> Exercise instructions
Please output the lines from the one with "Task: Open help" through the end of the data exactly as written, omitting all pictures.

Start of Block

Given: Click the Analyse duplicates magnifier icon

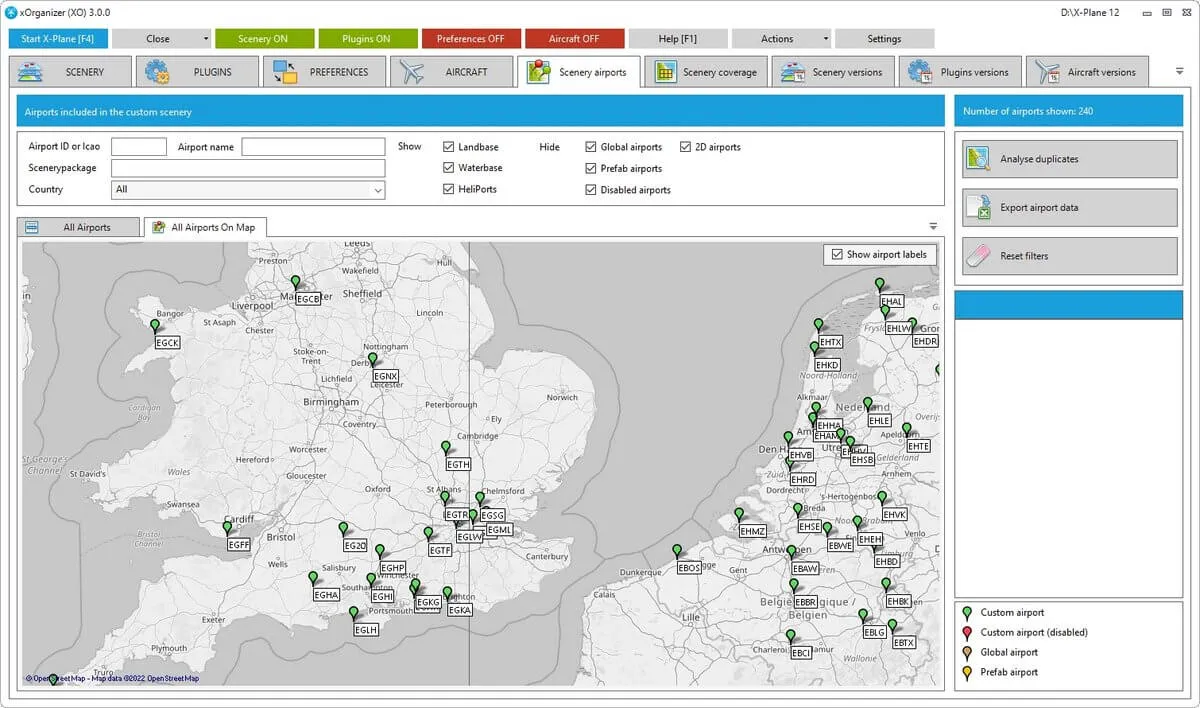Looking at the screenshot, I should [x=978, y=159].
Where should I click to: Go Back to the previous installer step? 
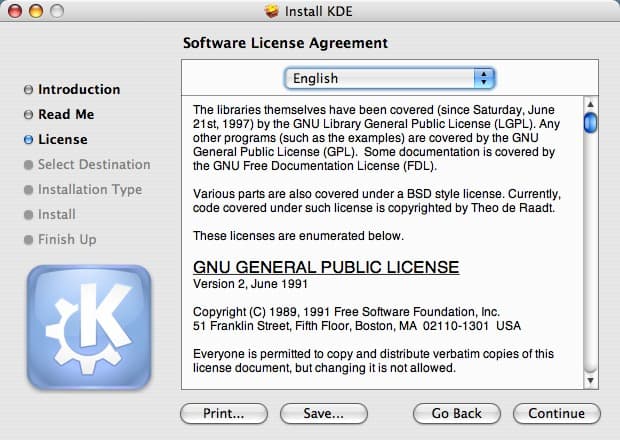click(x=457, y=413)
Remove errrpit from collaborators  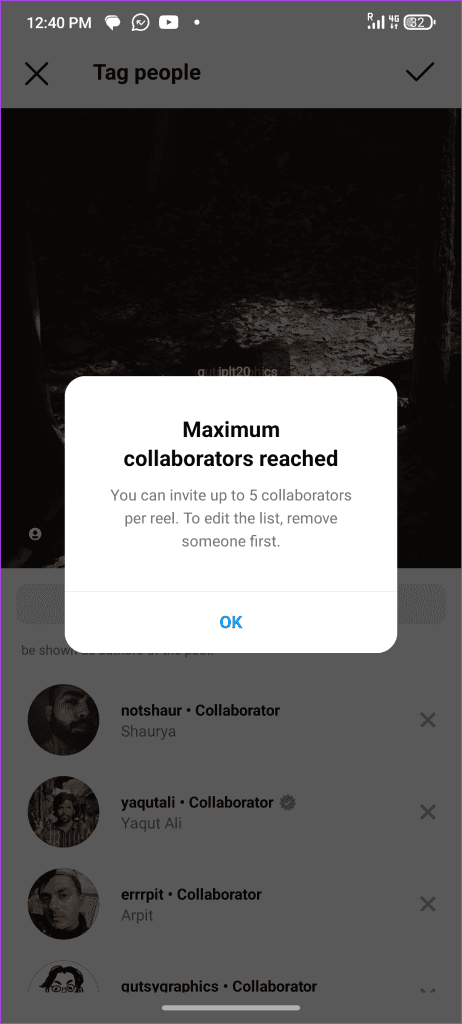427,904
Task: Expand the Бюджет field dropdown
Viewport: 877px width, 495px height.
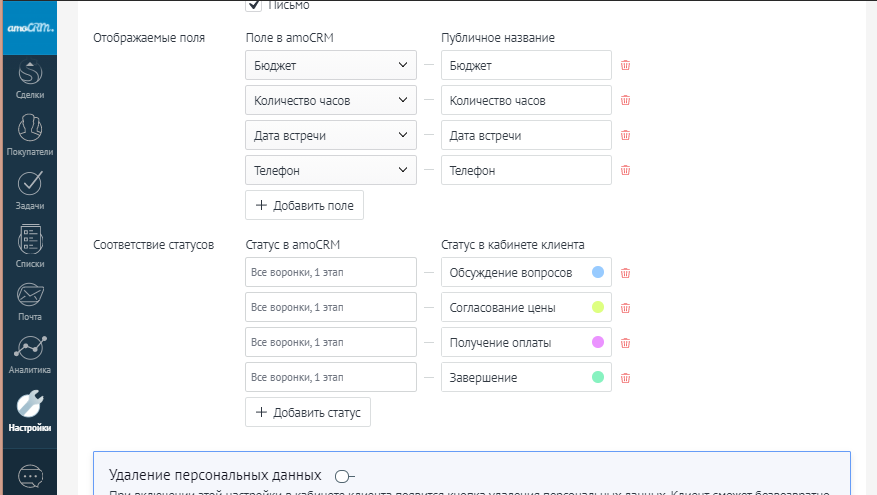Action: 330,66
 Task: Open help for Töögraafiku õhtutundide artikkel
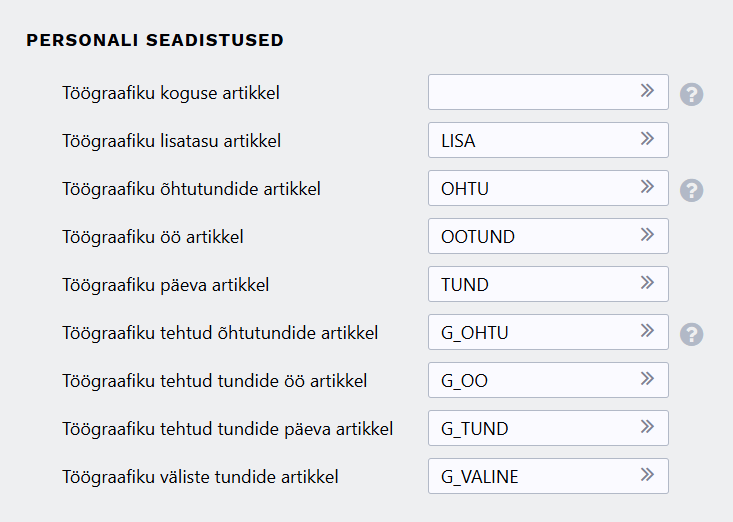coord(691,190)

End of Block

> Answer to the problem
 Task: Open help for Töögraafiku õhtutundide artikkel
coord(691,190)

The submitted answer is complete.